8) To give the audience what they ‘expect’ in a comedy is the equivalent of script suicide – You want to avoid the expected in every genre, of course. But you especially want to avoid it in comedy because the best punchlines are often unexpected. Tugg Speedman is alone in the jungle at night when he’s attacked by a large animal. Blinded and desperate, Speedman grabs his knife and releases his inner rage, battling the animal, stabbing it dozens of times. When he finally kills it and is able to see what it is, what do you think he finds? A bear? A jaguar? A tiger? No. It’s a panda bear. Tugg killed a cute cuddly panda bear.

9) Comedies are upside-down world – In comedy, insignificant things are often extremely important and extremely important things are often insignificant. For example, one of the major running jokes in Tropic Thunder is Tugg Speedman’s agent (played by Matthew McConaughey) becoming obsessed over a minor clause in Speedman’s contract – he gets to have Tivo on location – not being met. McConaughey’s entire storyline is built around him making sure that somebody corrects this mistake. It’s hilarious because, in the grand scheme of what’s happening, it is beyond insignificant.

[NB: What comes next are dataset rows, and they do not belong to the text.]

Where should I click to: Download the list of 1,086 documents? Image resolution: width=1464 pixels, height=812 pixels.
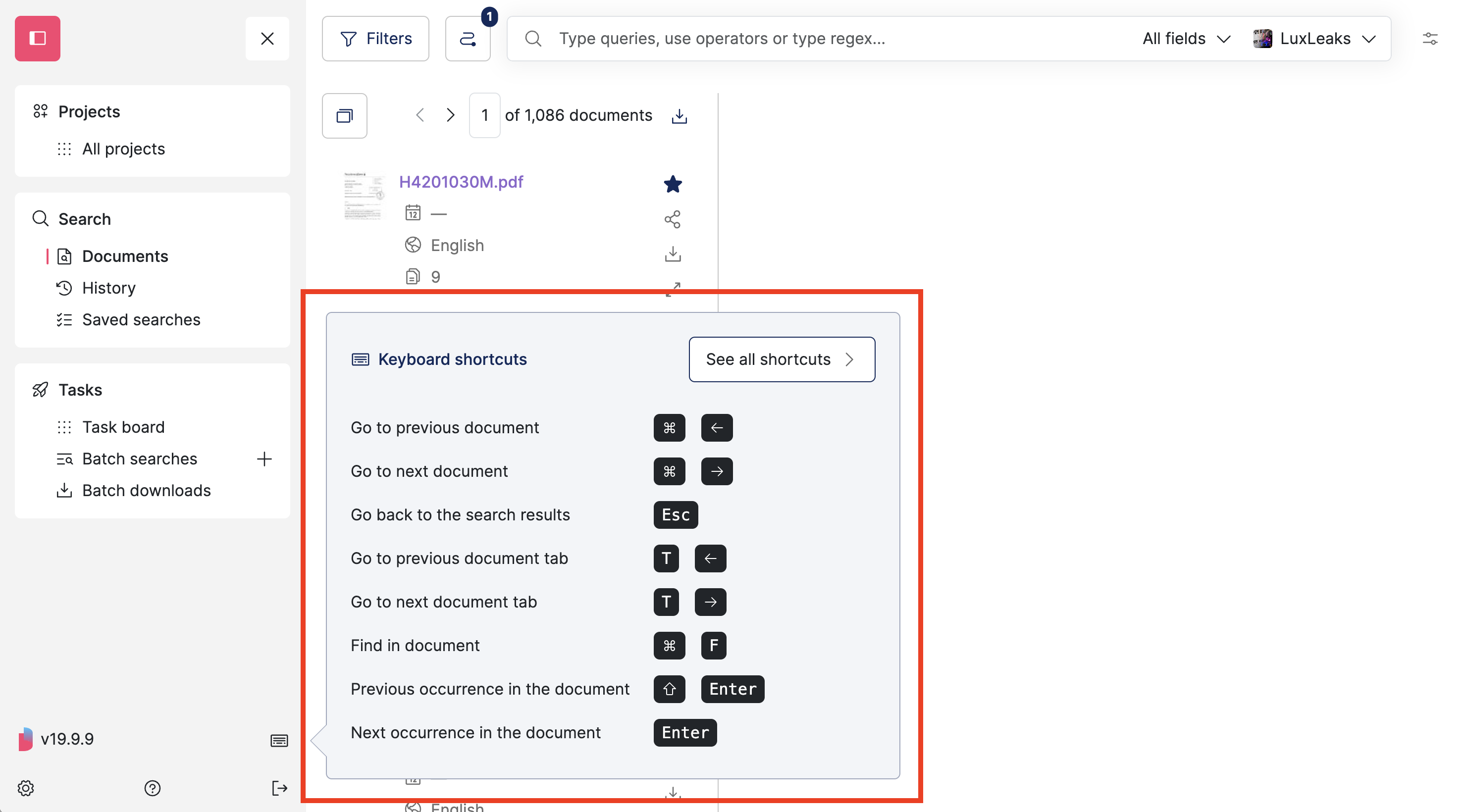pyautogui.click(x=679, y=115)
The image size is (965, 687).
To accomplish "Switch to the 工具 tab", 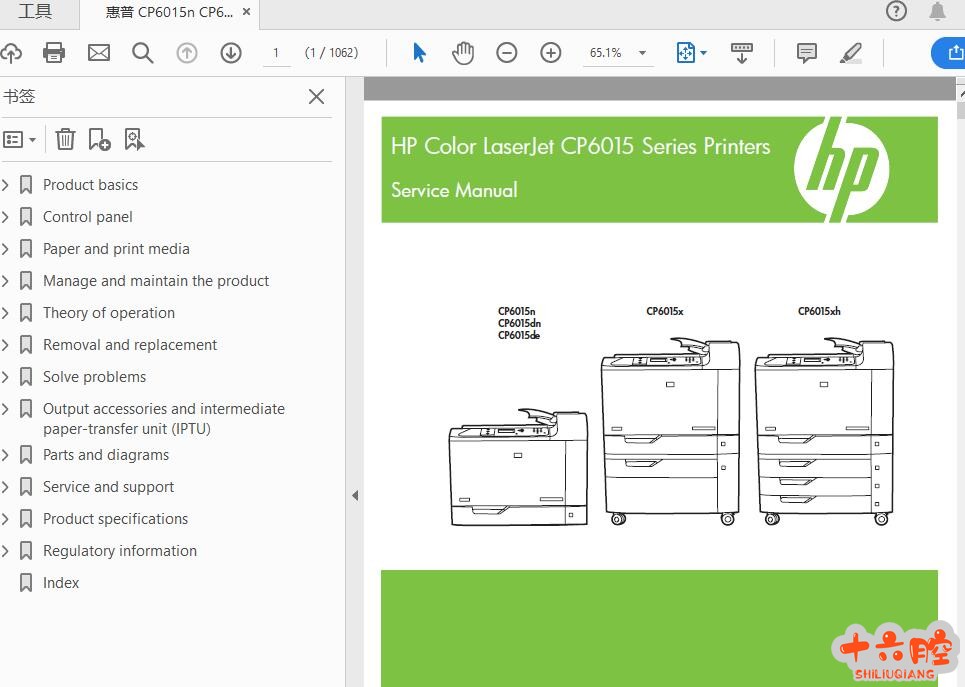I will (35, 12).
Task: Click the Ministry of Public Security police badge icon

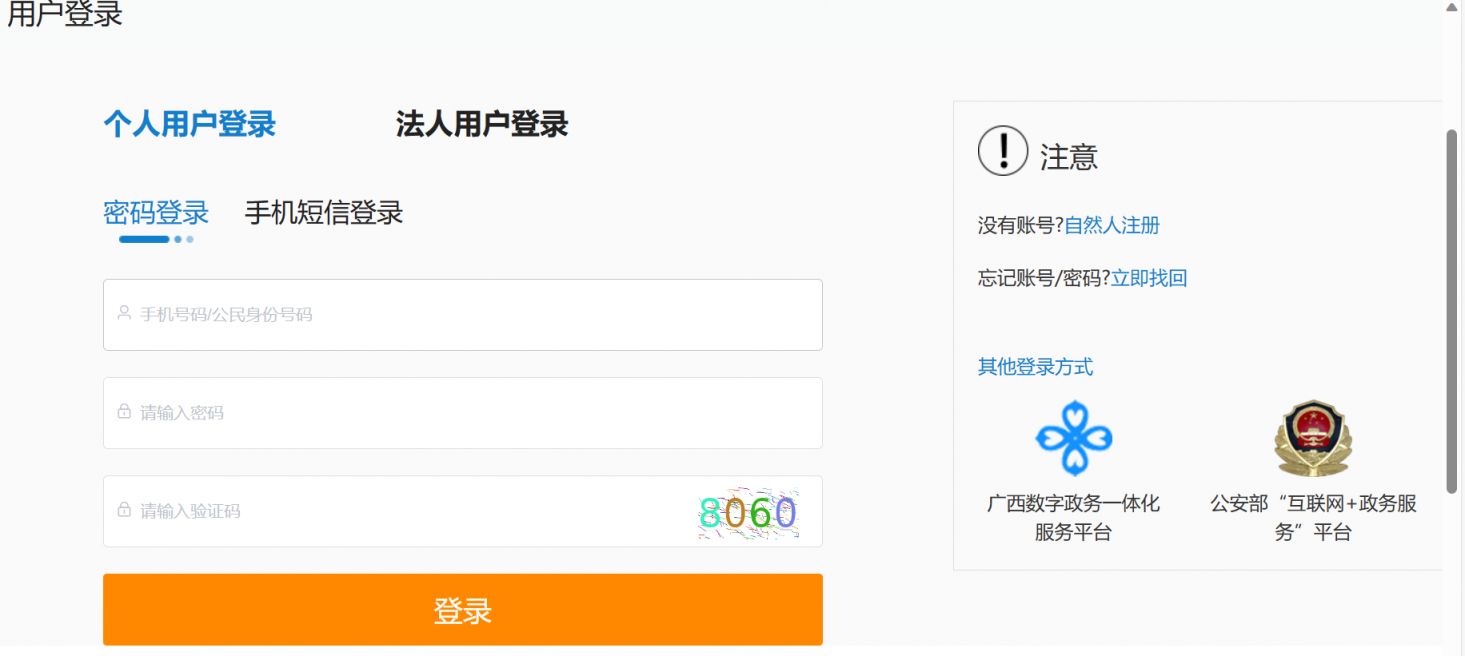Action: (1312, 438)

10) Likability of your main character matters a lot in comedy – In a Collider interview, Ben Stiller (who directed and co-wrote the film) was asked if he was worried about Tugg Speedman being unlikable in the script. This was his answer, “Sure, there were aspects of my character in the beginning that I put on the DVD, the extended cut because at that point, who cares if we’re likable or not? (Laughs.) Um, but that was one of the things, because my character is trying to adopt a baby and there’s a joke where he said, ‘I feel like all the good ones are taken.’ And it was always funny out of context, but in the movie it always felt like people thought, ‘Ugh, I don’t want to watch that guy for the rest of the movie.’ (Laughs.) So, I cut that from the movie.” While it’s tempting to have your hero say whatever jokes pop up in that head of yours, you need to be more calculated. Sometimes an early hateful or off-color joke can solidify a character as “unlikable” in the audience’s mind. So be mindful of that. Also, when you have people read your comedy, one of the first things you should ask them is, “Did you like my main character?” If they didn’t, ask why, and try to correct it.